PROBLEM TO WORK ON:
For this exercise, output the entries below exactly from the line that holds "Select the magenta 412.71 price tag" to the line that holds "Expand the News (Vod) category", both ends included. No pictures belong in the copy.

[Stored data]
● ● ● ●

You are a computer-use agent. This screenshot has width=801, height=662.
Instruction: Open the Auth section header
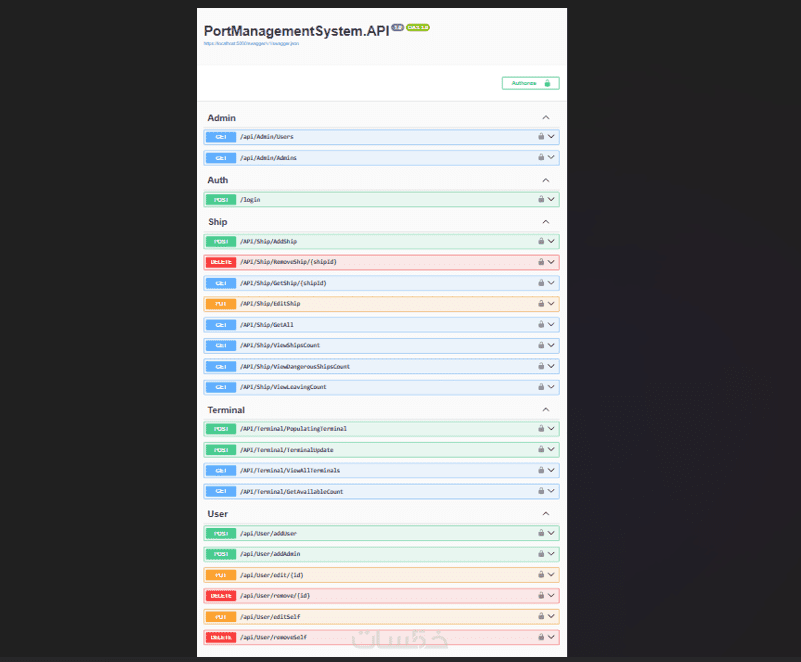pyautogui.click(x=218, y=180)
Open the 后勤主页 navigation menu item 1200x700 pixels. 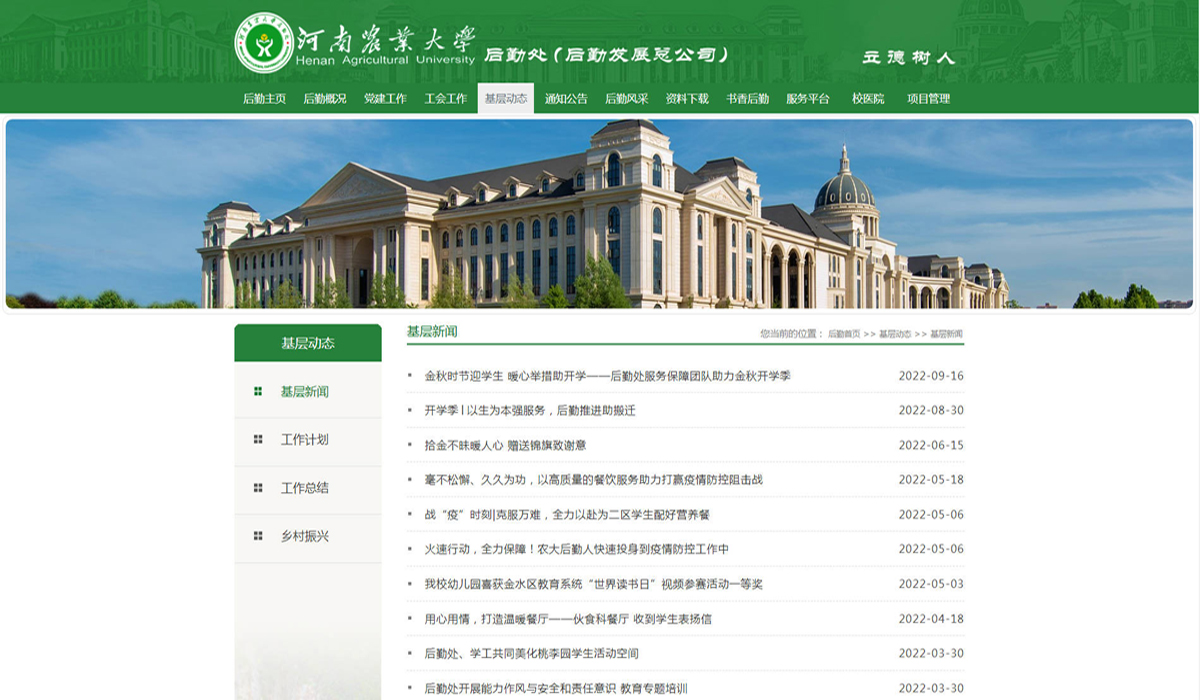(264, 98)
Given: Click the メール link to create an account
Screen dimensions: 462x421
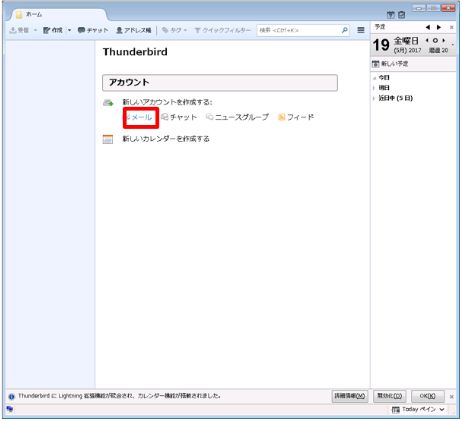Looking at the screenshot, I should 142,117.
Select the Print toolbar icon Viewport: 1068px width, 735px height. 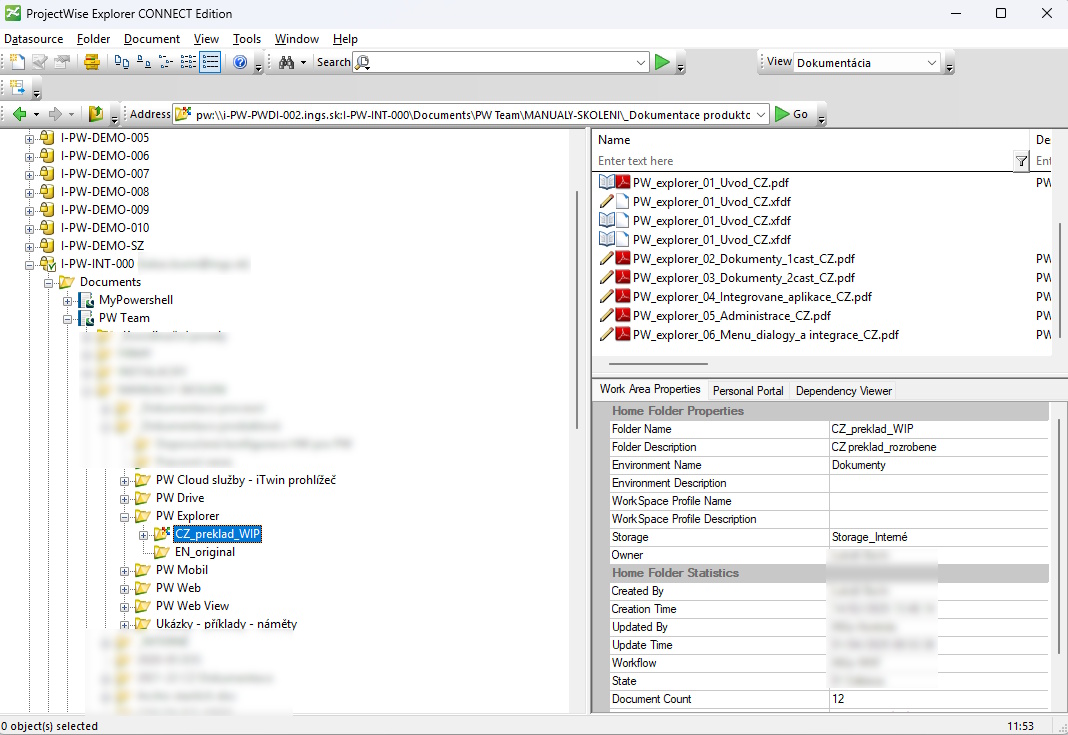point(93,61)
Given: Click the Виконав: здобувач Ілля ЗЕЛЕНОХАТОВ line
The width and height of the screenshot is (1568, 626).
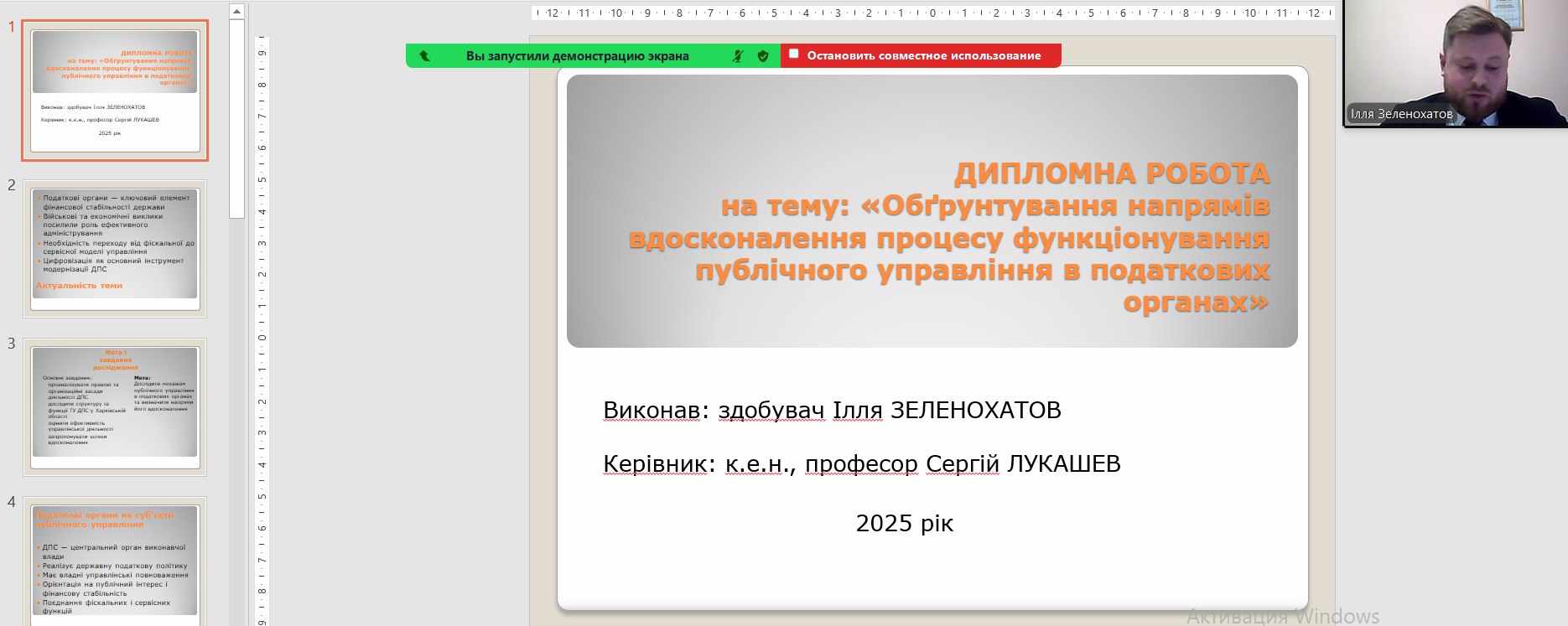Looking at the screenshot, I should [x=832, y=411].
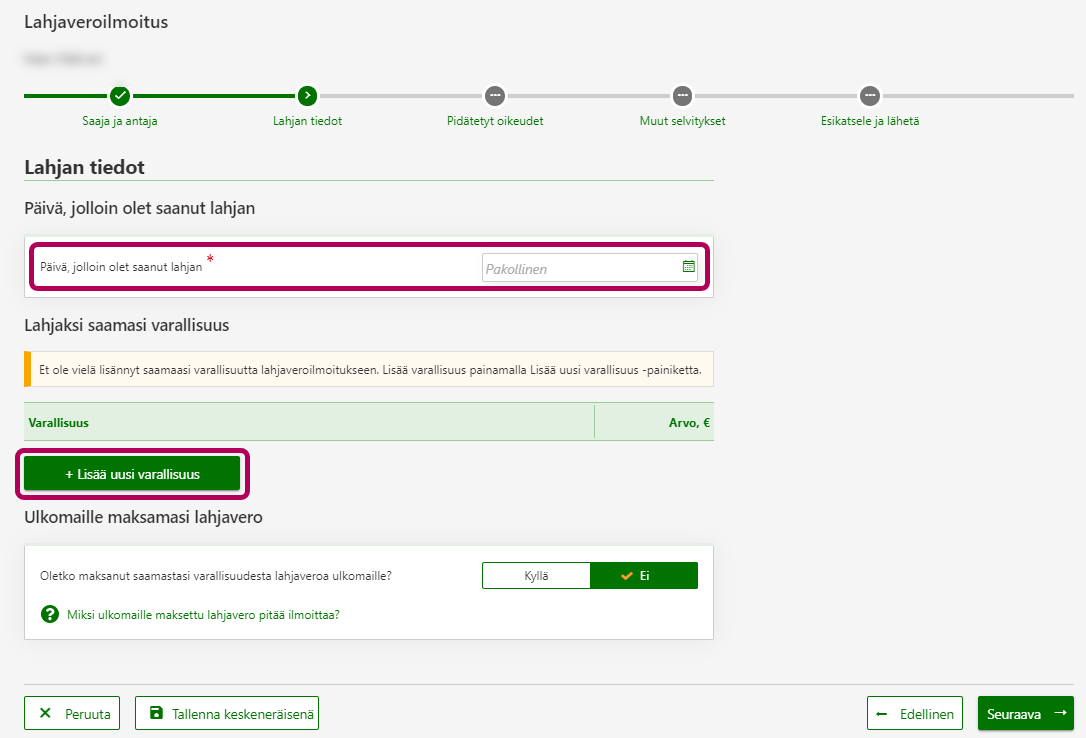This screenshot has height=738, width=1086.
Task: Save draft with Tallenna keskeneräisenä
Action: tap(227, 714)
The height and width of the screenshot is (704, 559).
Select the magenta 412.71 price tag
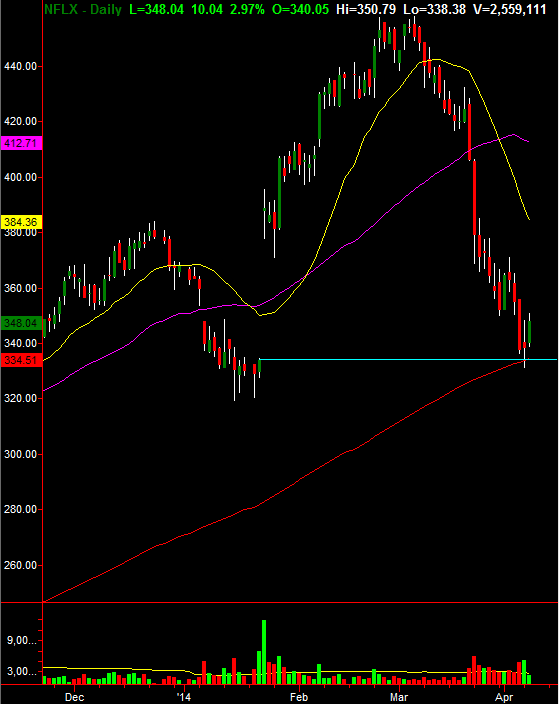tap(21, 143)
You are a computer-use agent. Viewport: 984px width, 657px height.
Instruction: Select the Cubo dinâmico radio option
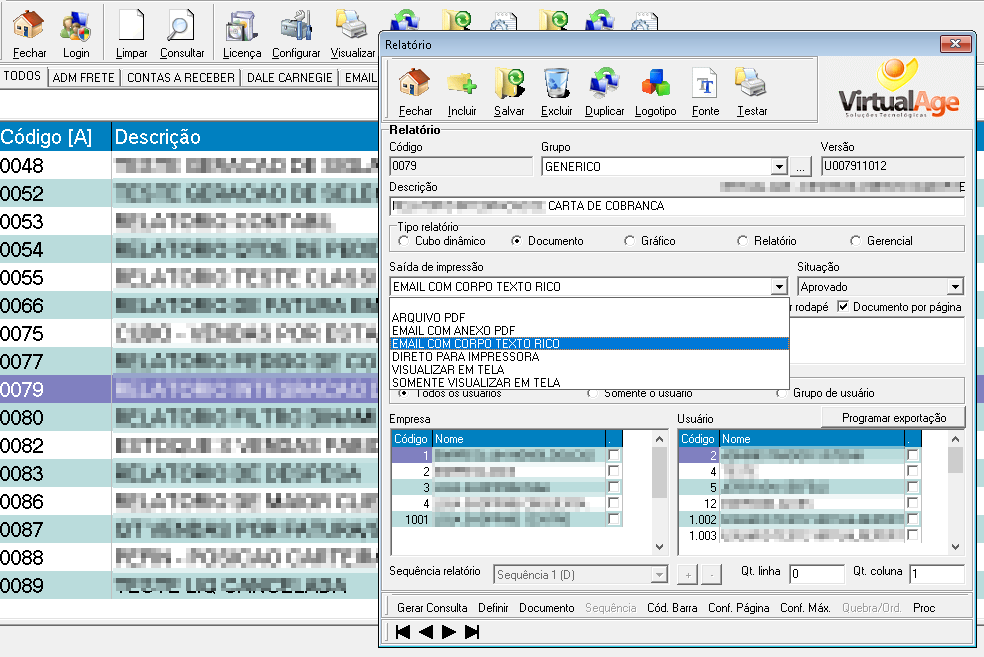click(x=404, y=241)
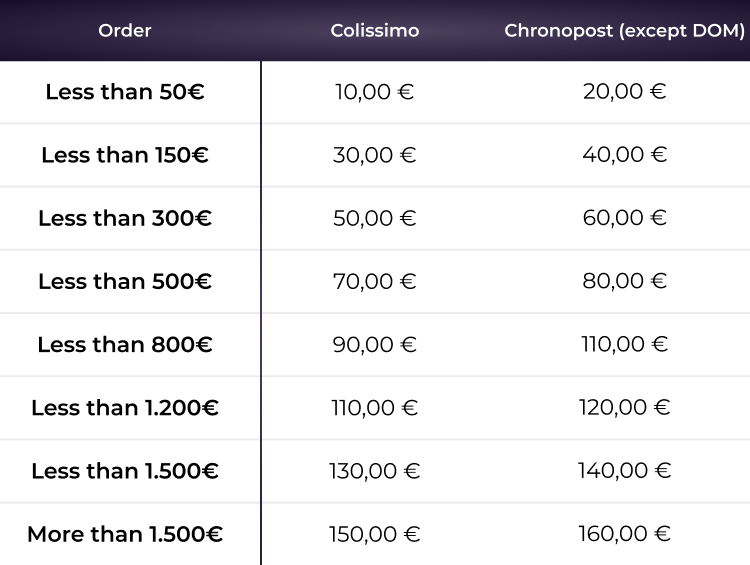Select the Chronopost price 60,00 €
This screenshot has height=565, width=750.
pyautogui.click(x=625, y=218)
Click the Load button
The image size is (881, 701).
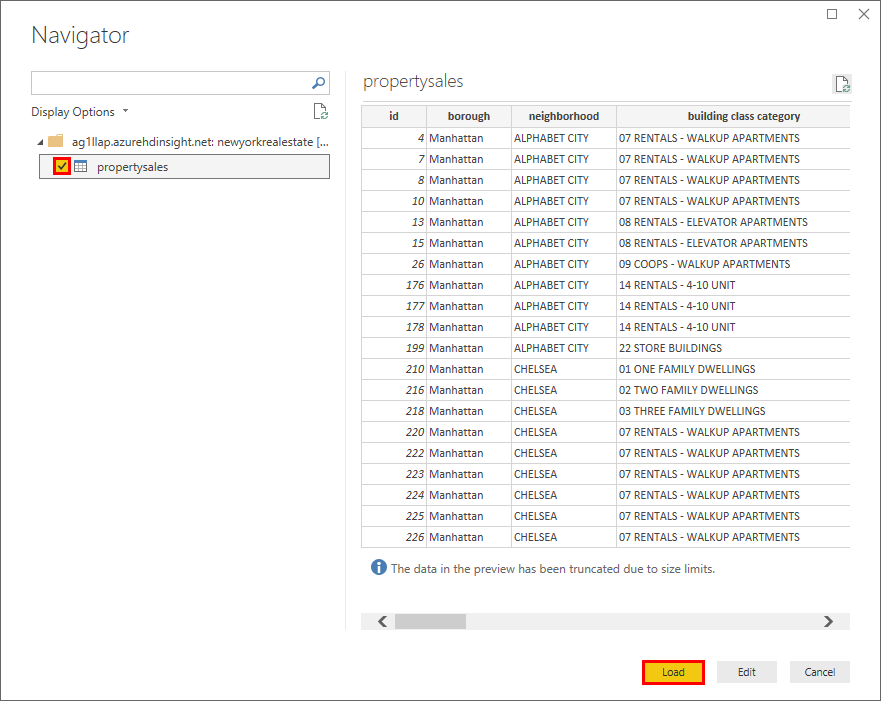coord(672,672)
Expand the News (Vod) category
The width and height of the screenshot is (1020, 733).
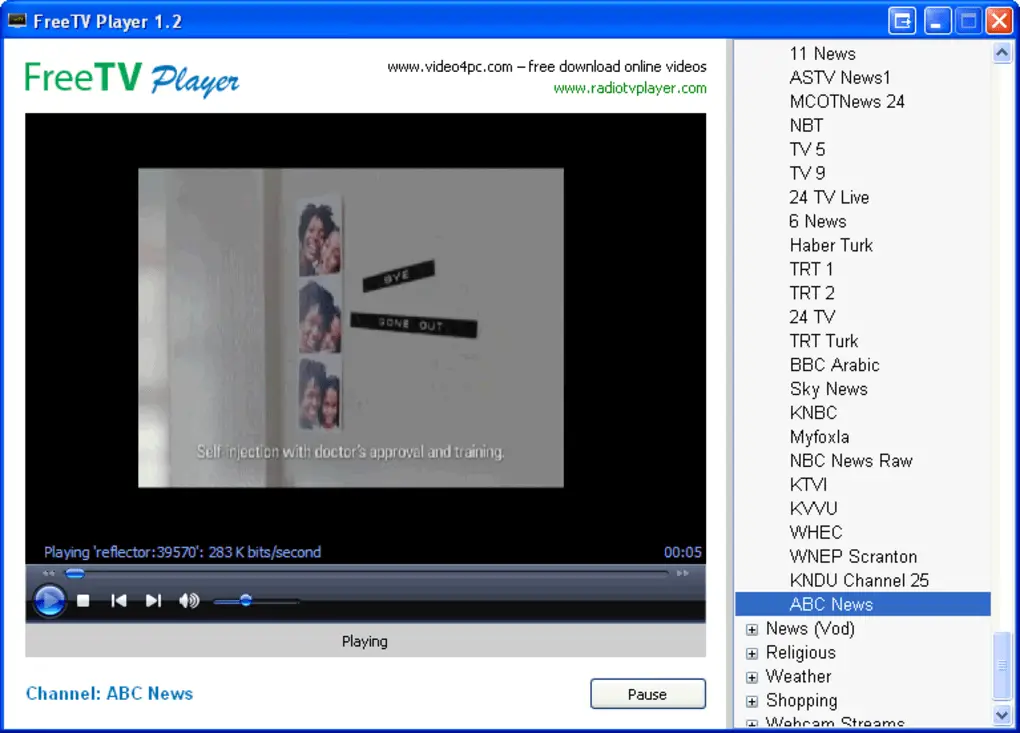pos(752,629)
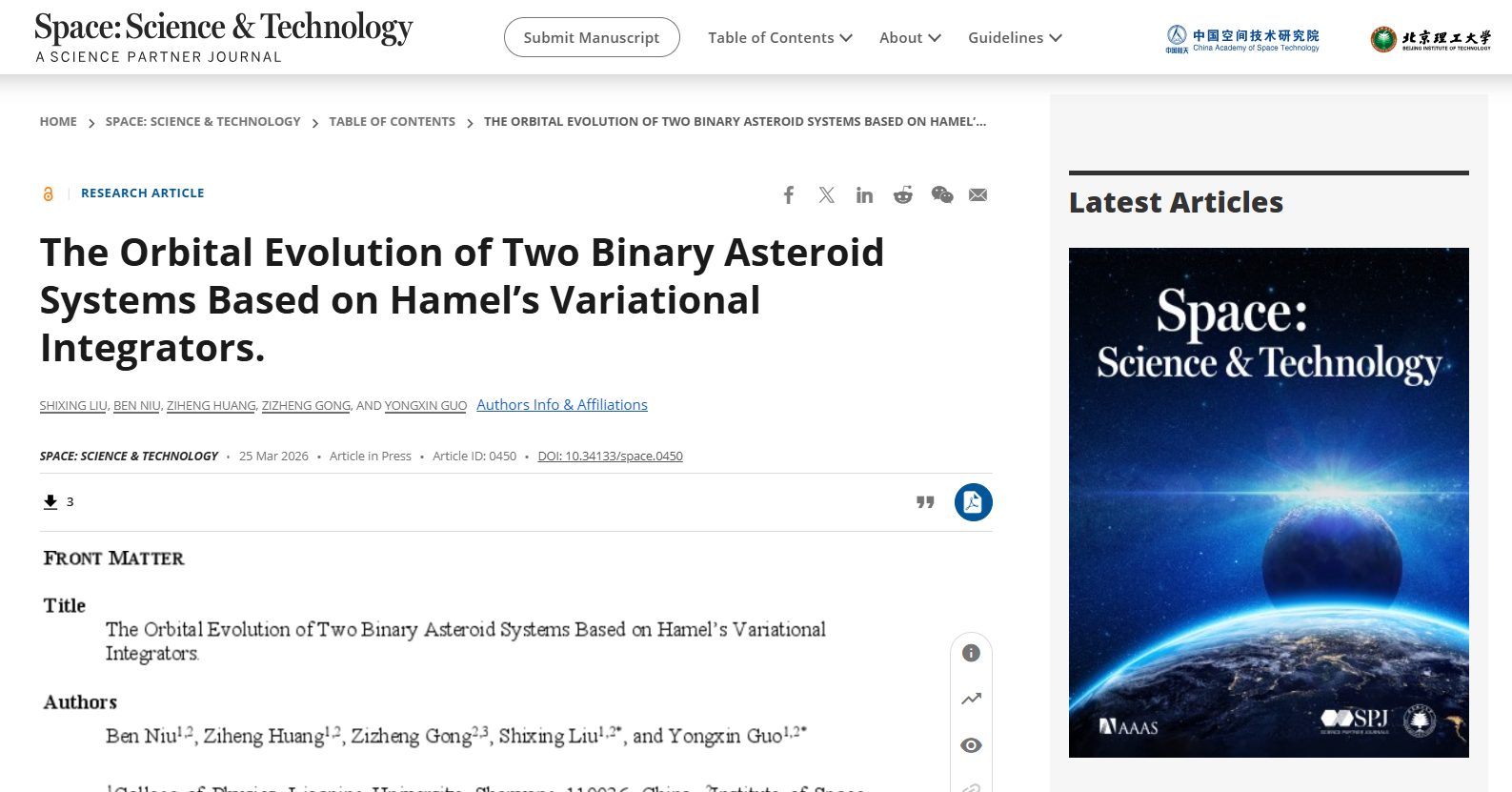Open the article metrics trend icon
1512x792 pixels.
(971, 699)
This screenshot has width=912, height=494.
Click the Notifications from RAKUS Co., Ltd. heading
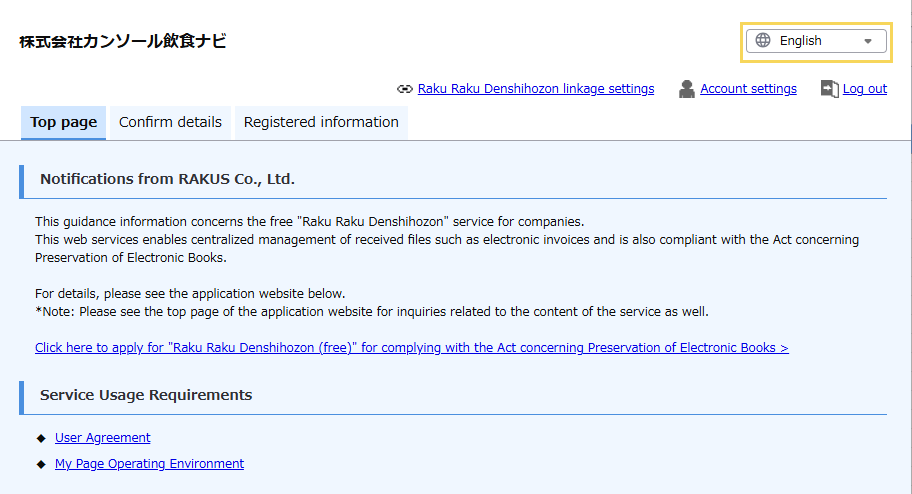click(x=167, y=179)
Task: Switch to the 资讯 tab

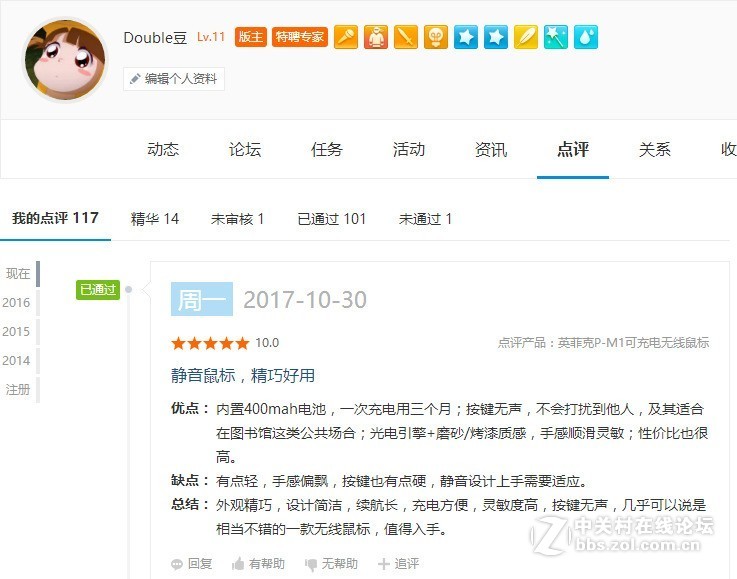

● ● ● ●

RESULT OF THE TASK:
Select the magenta 412.71 price tag
tap(21, 143)
You are a computer-use agent. Viewport: 984px width, 657px height.
Instruction: Select the Cubo dinâmico radio option
click(x=404, y=241)
Select the Chronopost price 60,00 €
This screenshot has height=565, width=750.
pyautogui.click(x=625, y=218)
Click the Load button
The image size is (881, 701).
coord(672,672)
Expand the News (Vod) category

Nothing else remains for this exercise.